## [READING TEXT]
+---+

# What do your cats do on rainy days?



## MeowMiaow (Feb 20, 2011)

Today it has been raining heavily since I woke up. Ivan went outside for a bit, but rushed back inside soon after, soaked (when the cats are wet from the rain I call them Soggy Moggies  ). 
They both get very bored on rainy days. They don't like going outside, so they get under your feet, push open doors, try and sleep were they're not supposed to and follow you around. At the moment they're both sleeping away the boredom, their favourite rainy-day pastime.
What do your cats do on wet days?


----------



## catloverami (Jul 5, 2010)

Normally my two are pretty active, but on rainy days they definitely sleep more. Both my are indoor only cats, but I do notice that the sun has a definite effect on their mood and activity level.


----------



## Meezer_lover (Apr 19, 2011)

It rained all day yesterday, and Yoshi slept on the couch for quite a bit....which is not like him. So he definitely becomes a bit lazier on rainy days.


----------



## kittywitty (Jun 19, 2010)

My cats slept yesterday during the rain...but then again, they always sleep the day away when I am home. Plus they are strictly indoors so I don't know how different they would be if they also went outside.


----------



## Goldtanker (Jan 9, 2011)

Always puzzles me why Midnight, the wild cat, who lives under the porch and in the garage, leaves the comfort of shelter and heads out into the rain. :?:


----------



## Sinatra-Butters (Aug 9, 2010)

Same thing they do when it is sunny, lol.


----------



## Maggie the Cat (Mar 13, 2011)

She lays around like a lazy bump on a log. 

Oh, wait, she does that _every _day. LOL!


----------

+---+

## [GOAL]
List the usernames of everyone who posted in the rainy-day cats thread.

+---+

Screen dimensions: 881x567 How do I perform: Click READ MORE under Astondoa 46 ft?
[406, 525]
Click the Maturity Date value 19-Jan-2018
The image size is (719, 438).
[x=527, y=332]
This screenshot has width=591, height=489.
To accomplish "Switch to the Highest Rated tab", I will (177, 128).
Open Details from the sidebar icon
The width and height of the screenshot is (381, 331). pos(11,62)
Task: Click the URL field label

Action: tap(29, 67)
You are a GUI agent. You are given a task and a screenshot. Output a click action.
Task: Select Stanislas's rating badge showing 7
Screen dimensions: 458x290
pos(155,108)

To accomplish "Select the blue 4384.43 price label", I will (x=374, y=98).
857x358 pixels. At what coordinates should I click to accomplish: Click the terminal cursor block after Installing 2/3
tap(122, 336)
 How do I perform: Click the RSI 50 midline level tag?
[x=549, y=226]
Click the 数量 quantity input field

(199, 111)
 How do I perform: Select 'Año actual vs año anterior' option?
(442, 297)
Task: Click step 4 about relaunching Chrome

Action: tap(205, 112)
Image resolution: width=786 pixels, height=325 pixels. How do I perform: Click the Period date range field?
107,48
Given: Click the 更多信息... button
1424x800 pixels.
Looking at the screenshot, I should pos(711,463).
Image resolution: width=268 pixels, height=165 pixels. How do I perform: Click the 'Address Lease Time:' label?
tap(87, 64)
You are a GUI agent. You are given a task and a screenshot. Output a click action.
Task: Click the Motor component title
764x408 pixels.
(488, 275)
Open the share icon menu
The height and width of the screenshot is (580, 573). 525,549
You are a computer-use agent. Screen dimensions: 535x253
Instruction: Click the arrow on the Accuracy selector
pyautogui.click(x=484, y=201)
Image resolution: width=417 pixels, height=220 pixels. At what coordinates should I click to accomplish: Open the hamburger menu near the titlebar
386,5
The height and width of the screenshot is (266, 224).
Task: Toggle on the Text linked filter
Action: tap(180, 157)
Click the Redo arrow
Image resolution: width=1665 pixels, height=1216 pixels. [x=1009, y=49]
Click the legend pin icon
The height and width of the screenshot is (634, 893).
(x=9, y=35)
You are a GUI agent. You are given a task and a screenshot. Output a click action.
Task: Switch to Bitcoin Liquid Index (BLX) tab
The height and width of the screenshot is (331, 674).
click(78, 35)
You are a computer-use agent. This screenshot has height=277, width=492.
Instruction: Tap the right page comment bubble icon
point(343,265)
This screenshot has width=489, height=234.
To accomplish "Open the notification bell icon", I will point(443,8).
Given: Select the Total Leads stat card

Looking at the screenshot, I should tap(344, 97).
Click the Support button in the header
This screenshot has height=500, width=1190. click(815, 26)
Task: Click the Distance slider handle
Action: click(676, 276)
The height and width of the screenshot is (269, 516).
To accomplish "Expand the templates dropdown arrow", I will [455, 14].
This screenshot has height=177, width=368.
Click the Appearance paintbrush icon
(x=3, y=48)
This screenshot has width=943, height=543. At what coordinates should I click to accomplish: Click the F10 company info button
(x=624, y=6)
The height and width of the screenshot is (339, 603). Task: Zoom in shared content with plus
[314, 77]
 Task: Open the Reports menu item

+---+

## [RESPONSE BELOW]
MeowMiaow, catloverami, Meezer_lover, kittywitty, Goldtanker, Sinatra-Butters, Maggie the Cat